The Council of Australian Governments (COAG) has also been active. In recognition of the fact that a whole-of-government and community response is required to address family violence, COAG established an Advisory Panel on Reducing Violence against Women and their Children. The Panel delivered its final report to COAG on 1 April 2016.
The family courts
The recent history of the family courts has been marked by controversy and criticism about their handling of family violence matters (family courts, in this brief, generally refer to the Family Court of Australia and the Federal Circuit Court of Australia).
Professor Patrick Parkinson has described the courts as ‘almost dysfunctional’, noting that lack of resources and federal funding, plus their exponentially increasing workload, has led to unacceptably long delays. The courts have also angered fathers’ advocacy groups for a perceived bias against shared parenting. Criticism has also come from women’s legal serviceswho argue the courts are failing to protect women and children seeking protection from family violence.
In the weeks before the election Rosemary Batty, former Australian of the Year, addressed the issue of violence and family law with the major political parties. In conjunction with Women’s Legal Services Australia she presented a petition calling for reform and urging the political leaders to adopt the following five step plan to prioritise safety in the family law system:
- develop a specialist pathway for cases involving family violence
- reduce trauma and support victims, including legislative protections that prevent victims from being directly cross-examined by their abuser
- intervene early and provide legal help for the most disadvantaged
- support victims to recover financially
- strengthen the understanding of all family law professionals on family violence.
More recently the Family Court has received renewed publicity. Pauline Hanson and the One Nation party platform propose that the Family Court be abolished and replaced with a family tribunal made up of people from ‘mainstream Australia’. Respected members of local community, social and health groups would be invited to participate.
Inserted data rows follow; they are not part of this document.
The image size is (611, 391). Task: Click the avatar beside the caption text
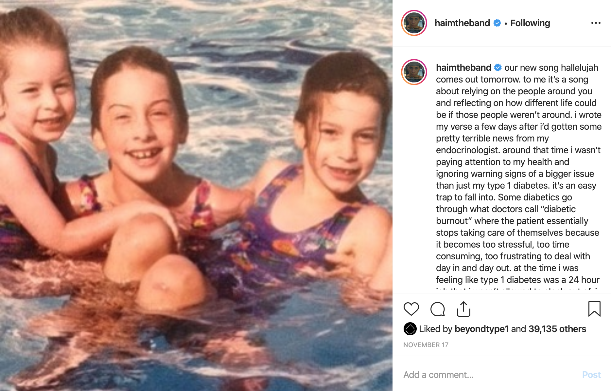414,72
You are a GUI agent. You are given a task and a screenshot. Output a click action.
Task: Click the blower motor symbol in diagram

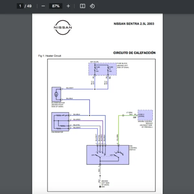pyautogui.click(x=56, y=94)
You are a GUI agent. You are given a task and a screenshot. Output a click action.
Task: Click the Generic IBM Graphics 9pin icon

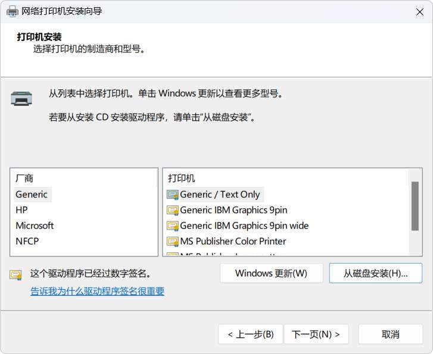point(173,210)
Chief Justice Diana Bryant has been drawn into this debate. While she can see some value in putting minor matters before a tribunal, the Chief Justice argues that the One Nation policy is simplistic. As she says, abolishing the court would raise constitutional issues. In a speech given in 2015 the Chief Justice articulates clearly the needs of the courts. On the subject of resourcing she commended the Government’s $100 million Women’s safety package aimed at addressing family violence but is concerned that the crucial role of the courts (and the corresponding necessity of resourcing them properly) has not to date been recognised as part of addressing family violence.